There’s a huge amount of personalisation on offer with the Smart, so make sure you pick carefully. While many schemes will reflect your personality, remember that if it’s a bit wacky you might struggle to sell the car when it becomes time to move on.

While there’s a decent amount of luggage space considering the car’s dimensions, make absolutely sure it’ll cater for your specific needs. Does your biggest suitcase fit? You may not find out until it’s too late, otherwise. Don’t forget that ForFour is only a few hundred quid dearer…

We’re expecting the vast majority of ForTwos to have the more economical 1-litre engine, and we reckon that’s the better to drive, too. It’s worth trying both, though, as if you drive on the motorway from time to time you might value the extra grunt of the 0.9 turbo on a slip road.

If you’re after a good deal, it may pay to visit a car supermarket or online broker. These buy cars in bulk, so you’ll have little-to-no chance of personalisation, but you may be able to save yourself a few quid. It’s worth visit a Smart dealer too, though: the ForTwo is only going to make up around a fifth of Smart sales, so they may be eager to do a deal to get them moving off the forecourt.

Buying used

If you’re looking at a Smart ForTwo, the chances are you’ll already have decided on that car. Most buyers looking for a city car will go for the ForFour, leaving a very specific group of buyers for the two-seater.

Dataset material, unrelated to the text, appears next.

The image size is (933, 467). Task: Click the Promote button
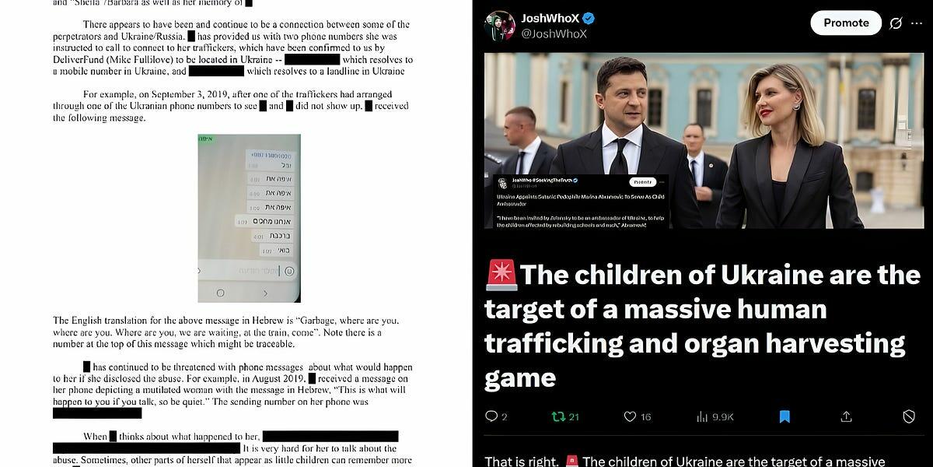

Ensure the car you’re going to buy is in great condition both mechanically and cosmetically. It should track straight on the road while both accelerating and braking – if this isn’t the case then it’s likely the wheels have met a kerb or two. Watch out for evidence on the alloys, in that case.

All of the plastic panels should look good too. They’re fairly cheap to replace, so any damage may indicate the car has had a difficult life. It’s a similar story on the inside; check everything is there and working as it should be. Pay special attention to electrical features such as windows and wipers.

Historically there’s been a massive Smart enthusiast scene, so there’s every chance some choice modifications could have been fitted to a car you’re looking at. As a rule we’d avoid such cars, but do your research. It may be a genuine improvement.

Most important of all, get yourself a Parkers Car History Check for peace of mind there’s nothing nasty hidden in the car’s history.

Selling

The crucial thing here is to make sure the car is in as good condition as it possibly can be. Consider fixing damaged wheels or replacing worn or damaged tyres. It’s features like this that’ll really help yours stand out from the crowd.

If you’ve ‘tweaked’ your Smart in any way, consider swapping the bits for standard items. It should entice a larger spread of the car-buying public.

A clear, well-photographed advert is another great way to generate the right kind of interest. Include all important details such as service history, mileage and the car’s specifications. Make a play on anything optional too, because buyers will see better value that way.